Ausgewählter Auszug:
-- -- --

DJ Bobo ist seit 30 Jahren im Musikgeschäft, seine Jubiläums-Tour steht an. Mit EXPRESS sprach der Musiker über die schrägen 90er, seine damalige Mähne und darüber, was er im Rheinland immer falsch verstanden hat.
DJ BoboSänger über Hit-Klau und Graffiti: „Hab mich für einen tollen Hecht gehalten“
Das hat zu Beginn seiner Karriere keiner erwartet: Der Schweizer René Peter Baumann (55), der sich mehr aus Jux und Dollerei DJ Bobo nannte, ist jetzt 30 Jahre dabei und längst zu einem internationalen Star geworden.
Dieses Jubiläum feiert er mit der Tour „Evolut30n“ (am 26. Mai ist er in der Kölner Lanxess-Arena), die auch zum Fest der auferstandenen 90er Jahre werden soll.
DJ Bobo: Heute wünscht man sich die Leichtigkeit der 90er zurück
Die 90er, für die Sie eine große Rolle spielten, leben wieder auf. Was macht dieses Jahrzehnt so prickelnd?
DJ Bobo: Sie stehen für das Leichte und Unbeschwerte. Damals herrschte Aufbruchstimmung, unser Lebensgefühl war vom Fall der Mauer und der Öffnung des Ostens bestimmt. Bunte Kleider, Love-Parade, dieses Feeling, alles drückte aus: Wir sind jung, glücklich, friedlich, freundlich. Das hat die Musik beeinflusst, war der Schlüssel, dass Bobo und Euro-Dance weltweit so erfolgreich waren. Ich denke, heute möchte man die Leichtigkeit zurück.

-- -- --

Aufgaben:
A. Unter welchem Namen feiert DJ Bobo laut dem Interviewauszug sein 30-jähriges Jubiläum auf Tour?
B. Bearbeite im Interviewauszug mit DJ Bobo den Abschnitt, der mit den Worten „DJ BoboSänger über“ einsetzt und mit „Jahre werden soll.“ schließt. Gib ihn erneut wieder und setze dabei „Düsseldorfer“ anstelle von „Kölner“ ein.
C. Knüpfe an den letzten Satz des Interviewauszugs mit DJ Bobo an und schreibe das Gespräch weiter.

Rohdaten:
-- -- --

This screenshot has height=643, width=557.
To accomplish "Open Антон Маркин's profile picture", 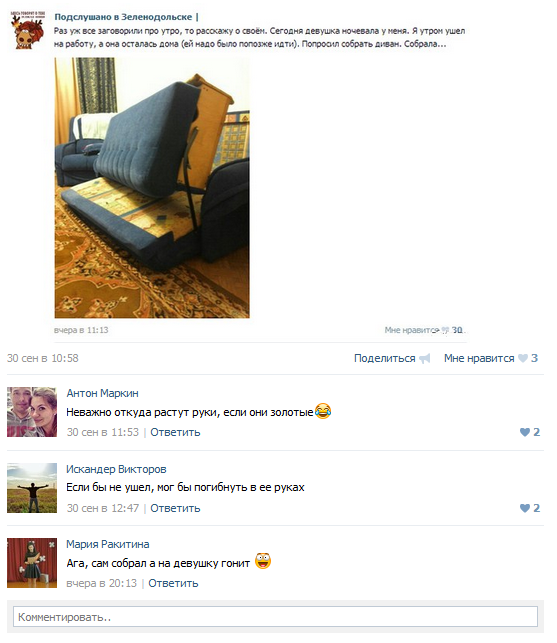I will (32, 412).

-- -- --

Endgültige Antworten:
A. Die Tour heißt „Evolut30n“.

B.
DJ BoboSänger über Hit-Klau und Graffiti: „Hab mich für einen tollen Hecht gehalten“
Das hat zu Beginn seiner Karriere keiner erwartet: Der Schweizer René Peter Baumann (55), der sich mehr aus Jux und Dollerei DJ Bobo nannte, ist jetzt 30 Jahre dabei und längst zu einem internationalen Star geworden.
Dieses Jubiläum feiert er mit der Tour „Evolut30n“ (am 26. Mai ist er in der Düsseldorfer Lanxess-Arena), die auch zum Fest der auferstandenen 90er Jahre werden soll.

C.
Was empfinden Sie, wenn Sie heute auf Youtube den DJ Bobo von vor 30 Jahren sehen?
DJ Bobo: Ich merke, dass ich mich für einen tollen Hecht gehalten habe. Ich habe nie lange überlegt, ich habe gemacht, alles lief gut, fühlte sich gut an. Die Leute hatten Spaß an Musik und Tanz, das beflügelte mich – alles hatte keinen tieferen Grund. Mein Sohn (20) hat mich gerade gefragt, warum ich so lange Haare hatte: „Das sieht ja unsäglich aus!“ Ich konnte es ihm nicht erklären. Es war einfach so.
Das ist heute anders …
DJ Bobo: Ja. Diese Leichtigkeit ist weg. Jeder Schritt, den wir gehen, kann sofort Konsequenzen haben. Man kann heute nicht verschwinden lassen, was man gestern beschlossen hat. Wir sind nicht mehr die junge Truppe, die rausgeht, um Spaß-Musik zu machen. Wenn wir jetzt eine Tour ankündigen, sprechen wir von einem Millionenprojekt. War früher nicht so.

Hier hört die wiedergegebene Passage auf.